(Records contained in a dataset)
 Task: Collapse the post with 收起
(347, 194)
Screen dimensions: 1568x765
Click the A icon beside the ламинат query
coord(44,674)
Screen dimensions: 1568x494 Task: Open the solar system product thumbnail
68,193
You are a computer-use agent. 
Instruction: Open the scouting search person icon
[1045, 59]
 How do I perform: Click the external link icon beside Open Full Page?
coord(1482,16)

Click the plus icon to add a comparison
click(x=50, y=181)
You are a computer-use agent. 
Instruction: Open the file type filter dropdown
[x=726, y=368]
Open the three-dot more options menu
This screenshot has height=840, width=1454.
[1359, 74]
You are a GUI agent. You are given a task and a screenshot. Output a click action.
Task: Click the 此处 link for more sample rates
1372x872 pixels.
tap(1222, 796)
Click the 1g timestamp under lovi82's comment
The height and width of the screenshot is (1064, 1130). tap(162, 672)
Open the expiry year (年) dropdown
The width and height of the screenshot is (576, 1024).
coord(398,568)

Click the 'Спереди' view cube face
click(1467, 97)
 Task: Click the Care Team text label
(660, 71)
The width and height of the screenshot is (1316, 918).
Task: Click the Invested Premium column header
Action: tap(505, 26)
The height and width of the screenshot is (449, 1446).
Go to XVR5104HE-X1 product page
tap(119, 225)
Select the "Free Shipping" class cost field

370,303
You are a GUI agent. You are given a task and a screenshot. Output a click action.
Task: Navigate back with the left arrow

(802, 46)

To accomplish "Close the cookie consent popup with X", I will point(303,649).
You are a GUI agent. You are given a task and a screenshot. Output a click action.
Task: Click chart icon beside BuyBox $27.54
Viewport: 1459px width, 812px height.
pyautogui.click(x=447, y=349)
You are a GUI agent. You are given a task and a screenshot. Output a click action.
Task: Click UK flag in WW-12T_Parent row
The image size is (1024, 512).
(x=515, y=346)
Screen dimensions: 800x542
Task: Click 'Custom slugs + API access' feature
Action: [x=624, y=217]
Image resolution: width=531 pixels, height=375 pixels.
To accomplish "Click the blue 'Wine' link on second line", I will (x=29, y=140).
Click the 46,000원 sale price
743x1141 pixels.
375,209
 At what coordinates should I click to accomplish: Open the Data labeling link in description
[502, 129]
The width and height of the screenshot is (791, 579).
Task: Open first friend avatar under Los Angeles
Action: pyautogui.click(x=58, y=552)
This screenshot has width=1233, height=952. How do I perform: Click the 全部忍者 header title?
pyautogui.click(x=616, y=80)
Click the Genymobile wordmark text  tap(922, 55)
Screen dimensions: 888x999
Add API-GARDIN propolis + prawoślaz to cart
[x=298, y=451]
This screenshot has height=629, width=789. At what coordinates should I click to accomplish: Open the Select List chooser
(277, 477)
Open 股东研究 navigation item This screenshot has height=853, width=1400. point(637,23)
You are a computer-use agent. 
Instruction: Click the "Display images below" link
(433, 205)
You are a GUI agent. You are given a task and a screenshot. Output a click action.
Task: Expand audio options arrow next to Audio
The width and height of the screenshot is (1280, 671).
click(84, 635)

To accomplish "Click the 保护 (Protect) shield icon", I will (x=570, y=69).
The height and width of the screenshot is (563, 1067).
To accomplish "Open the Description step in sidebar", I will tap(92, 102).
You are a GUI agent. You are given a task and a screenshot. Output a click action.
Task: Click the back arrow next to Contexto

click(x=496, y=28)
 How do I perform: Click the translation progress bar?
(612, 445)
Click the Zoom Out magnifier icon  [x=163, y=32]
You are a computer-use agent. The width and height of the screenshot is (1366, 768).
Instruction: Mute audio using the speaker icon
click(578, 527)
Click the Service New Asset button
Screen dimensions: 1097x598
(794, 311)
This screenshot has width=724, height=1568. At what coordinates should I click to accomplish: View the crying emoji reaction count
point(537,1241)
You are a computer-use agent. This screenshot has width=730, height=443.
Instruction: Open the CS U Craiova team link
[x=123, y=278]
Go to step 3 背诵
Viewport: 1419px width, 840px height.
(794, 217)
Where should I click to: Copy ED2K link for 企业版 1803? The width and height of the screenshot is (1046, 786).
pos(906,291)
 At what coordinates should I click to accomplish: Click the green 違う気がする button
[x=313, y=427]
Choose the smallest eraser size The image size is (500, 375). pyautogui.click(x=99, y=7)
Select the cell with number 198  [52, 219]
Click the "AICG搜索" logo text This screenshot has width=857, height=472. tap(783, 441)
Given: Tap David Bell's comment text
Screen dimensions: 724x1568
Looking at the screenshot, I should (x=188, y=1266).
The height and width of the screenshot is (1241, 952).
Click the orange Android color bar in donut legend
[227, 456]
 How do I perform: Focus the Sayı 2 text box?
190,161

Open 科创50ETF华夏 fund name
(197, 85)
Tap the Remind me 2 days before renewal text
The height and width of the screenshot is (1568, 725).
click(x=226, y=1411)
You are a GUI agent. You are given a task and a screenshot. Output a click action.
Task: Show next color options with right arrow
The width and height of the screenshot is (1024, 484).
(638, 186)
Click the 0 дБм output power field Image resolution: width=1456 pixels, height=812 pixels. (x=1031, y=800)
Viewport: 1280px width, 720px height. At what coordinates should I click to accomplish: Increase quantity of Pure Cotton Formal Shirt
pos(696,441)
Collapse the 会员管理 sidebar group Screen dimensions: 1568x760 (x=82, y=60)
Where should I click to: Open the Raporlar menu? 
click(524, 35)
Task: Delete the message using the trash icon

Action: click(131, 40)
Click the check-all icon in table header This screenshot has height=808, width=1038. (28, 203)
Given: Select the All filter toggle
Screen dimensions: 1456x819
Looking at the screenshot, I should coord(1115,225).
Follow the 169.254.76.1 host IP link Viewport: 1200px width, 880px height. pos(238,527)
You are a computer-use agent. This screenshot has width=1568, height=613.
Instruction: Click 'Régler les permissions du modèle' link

### [INSTRUCTIONS TO FOLLOW]
Collect every line with the string "will" from the records, and copy each.

### [YOUR RESPONSE]
To accomplish "Close the cookie consent popup with X", I will point(303,649).
To accomplish "Click the blue 'Wine' link on second line", I will (x=29, y=140).
To accomplish "Click the 保护 (Protect) shield icon", I will (x=570, y=69).
To accomplish "Open the Description step in sidebar", I will tap(92, 102).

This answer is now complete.